## EXTRACTED TEXT
========
The nice thing about drawing sidewalk ways by hand, as opposed to automatically, is that you tend to notice near misses, indecision, and other bloopers that you’d otherwise overlook when blanketing a city in more uniform sidewalk ways. Someone looking at OSM data without the benefit of aerial imagery would wrongly conclude that the map is already complete, even though it isn’t upon closer inspection.

When we imported sidewalk ways systematically in San José, California, we initially responded to feedback about the necessity of crossing ways by trying out a tool called Crossify that would come up with candidate crossing geometries based on surrounding sidewalk and road geometries. We’d still review each candidate by hand, but the thinking went that good-guess candidates would streamline that process. This assumes the city builds crosswalks to a consistent standard, so we can tune the algorithm to fit that standard. Unfortunately, we found that our city was just about never consistent about crosswalk placement. I ended up drawing a lot of the crosswalks by hand instead of relying on the generated candidate crossings. But maybe a similar approach would work in a city with a more consistent design process.

Personally, I’m a simpleton who’s pretty satisfied mapping in iD. It comes with some conveniences for mapping pedestrian infrastructure. For example, you can draw a crosswalk across a road without bothering to connect it to the roadway; iD will warn you and offer to add a matching highway=crossing node at the correct location. So if you want to cut down the steps when mapping the sidewalks in a perfect street grid, you could:

  1. Draw some very long parallel sidewalk ways from one end of the neighborhood to the other.
========
## SOURCE EXCERPT
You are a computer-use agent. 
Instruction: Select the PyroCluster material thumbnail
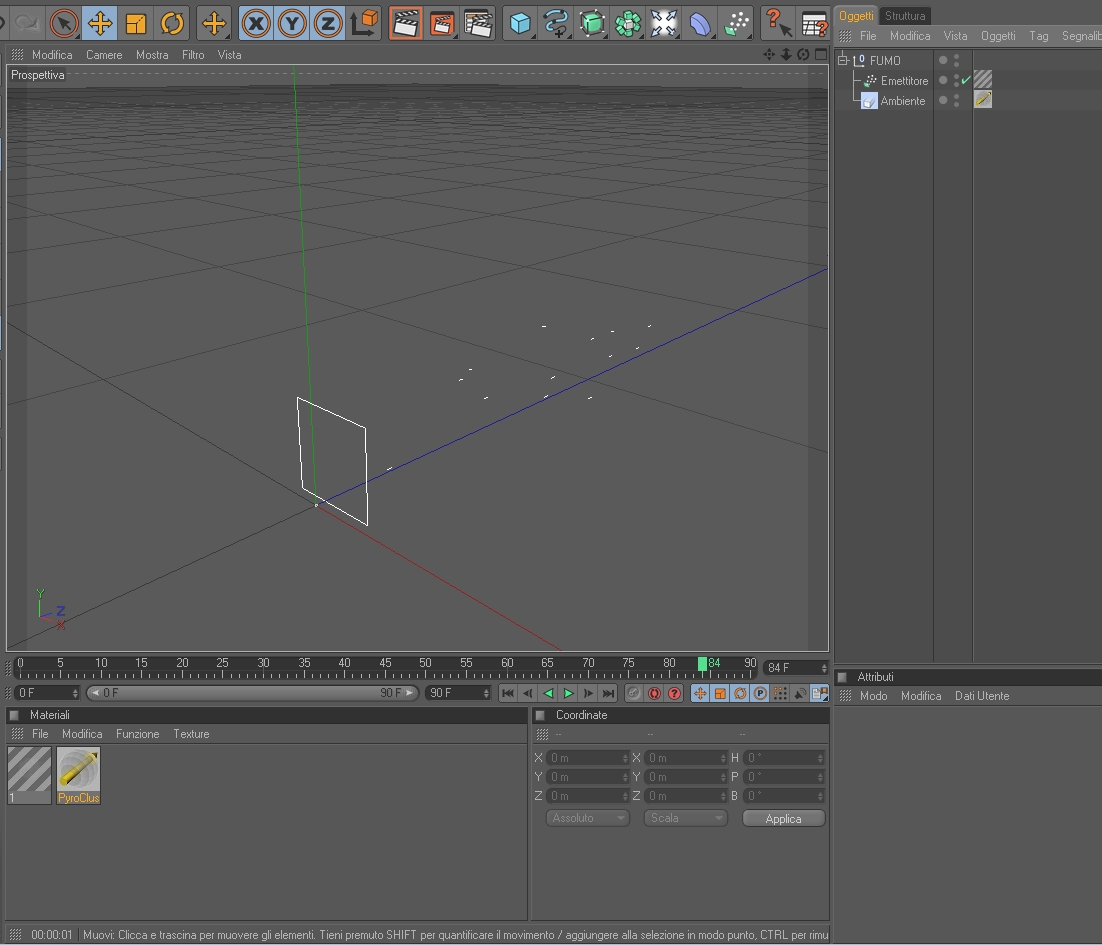[x=78, y=775]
========
Print the whole text on mapping sidewalk ways and crosswalks in OSM, word for word. The listing has no connection to the text about mapping sidewalks.

## RESPONSE
The nice thing about drawing sidewalk ways by hand, as opposed to automatically, is that you tend to notice near misses, indecision, and other bloopers that you’d otherwise overlook when blanketing a city in more uniform sidewalk ways. Someone looking at OSM data without the benefit of aerial imagery would wrongly conclude that the map is already complete, even though it isn’t upon closer inspection.

When we imported sidewalk ways systematically in San José, California, we initially responded to feedback about the necessity of crossing ways by trying out a tool called Crossify that would come up with candidate crossing geometries based on surrounding sidewalk and road geometries. We’d still review each candidate by hand, but the thinking went that good-guess candidates would streamline that process. This assumes the city builds crosswalks to a consistent standard, so we can tune the algorithm to fit that standard. Unfortunately, we found that our city was just about never consistent about crosswalk placement. I ended up drawing a lot of the crosswalks by hand instead of relying on the generated candidate crossings. But maybe a similar approach would work in a city with a more consistent design process.

Personally, I’m a simpleton who’s pretty satisfied mapping in iD. It comes with some conveniences for mapping pedestrian infrastructure. For example, you can draw a crosswalk across a road without bothering to connect it to the roadway; iD will warn you and offer to add a matching highway=crossing node at the correct location. So if you want to cut down the steps when mapping the sidewalks in a perfect street grid, you could:

  1. Draw some very long parallel sidewalk ways from one end of the neighborhood to the other.